Acoger un perrito en vacaciones.

A muchas personas les gustan los perros, les gustaría tener uno, pero no se atreven por la falta de tiempo, el trabajo, las obligaciones diarias…, no se deciden a comprometerse a largo plazo.

Pues una buena solución para disfrutar de la compañía de un perro es la ACOGIDA TEMPORAL. Por ejemplo, durante las vacaciones escolares en que se tiene más tiempo disponible, en verano, durante las fiestas navideñas o en cualquier época en que estamos más libres podemos acoger temporalmente a un perro. Sabemos de antemano que no es una responsabilidad de por vida y solo nos compromete el tiempo que nosotros queramos o tengamos disponible.

Muchos animales son abandonados a su suerte en las carreteras o en las perreras, donde acaban muertos o son sacrificados antes o después. Cada familia que acoge a un perrito le salva la vida, le da alimento, higiene, cariño, le enseña a confiar en las personas, a pasear, le protege…., y le da el tiempo suficiente para encontrar a unos adoptantes definitivos. La mayoría de las acogidas son de menos de un mes o dos. Las protectoras y voluntarios de las perreras le ayudarán a elegir el perro que por sus características más se adapte a cada estilo de vida y familia: grandes, dormilones, deportistas, pequeñitos, cachorrillos, adultos…., todas las posibilidades son posibles…., hay perritos para todos los gustos que necesitan cobijo y afecto. Por ejemplo, los perrillos pequeños sufren mucho tanto en la calle como en las perreras, están muy indefensos, y una acogida temporal puede ser la diferencia entre la vida y la muerte, y por otra parte son animales fácilmente adoptables, que solo necesitan ESA PEQUEÑA OPORTUNIDAD.

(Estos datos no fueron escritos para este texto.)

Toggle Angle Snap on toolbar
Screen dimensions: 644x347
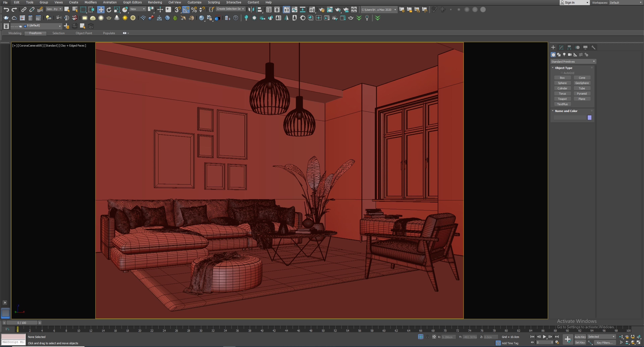pos(186,10)
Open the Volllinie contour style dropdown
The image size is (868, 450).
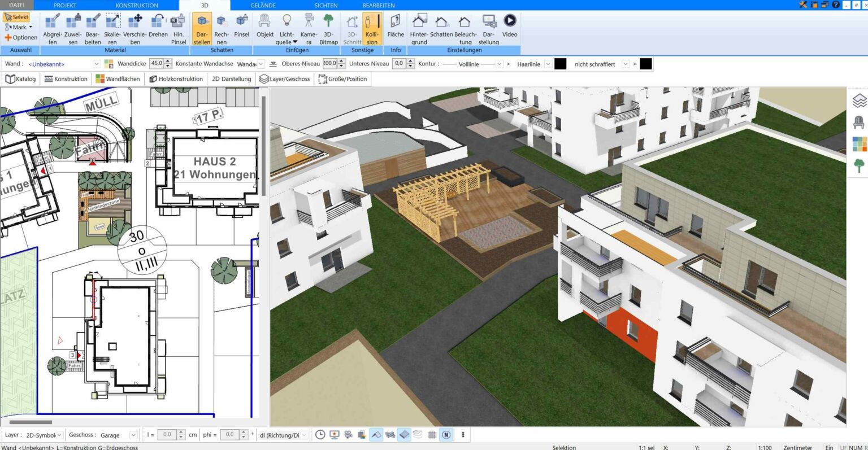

La familia que acoge a un animal abandonado se siente orgullosa de su labor, hace a los hijos más conscientes y responsables…, saben que están haciendo un trabajo altruista, salvar la vida de un animal y ayudarlo a obtener una NUEVA VIDA. A cambio de esto el animal nos devolverá el favor con creces, miradas, lametones y caricias que nunca olvidaremos. A veces son perros tristes, deprimidos, acobardados, y podemos ver día a día cómo cambian, cómo rejuvenecen, cómo brincan de alegría, cómo te reciben moviendo el rabo frenéticamente, cómo recobran la VIDA.

* Es que se les coge cariño y luego no puedes dejarlos…-

Sí, SE LES COGE MUCHO CARIÑO, pero debemos saber, y explicárselo a nuestros hijos, que nuestro deber es ayudar a muchos perritos a encontrar una familia que los quiera, y ese es nuestro trabajo. Los niños lo entienden enseguida, disfrutan de una mascota durante unas semanas, se alegran cuando alguien los recoge con afecto, y se preparan para la siguiente experiencia. ¡Y así puedes conocer y amparar a muchos perritos…!

Sé egoísta. Atrévete. Acoge un perro por vacaciones.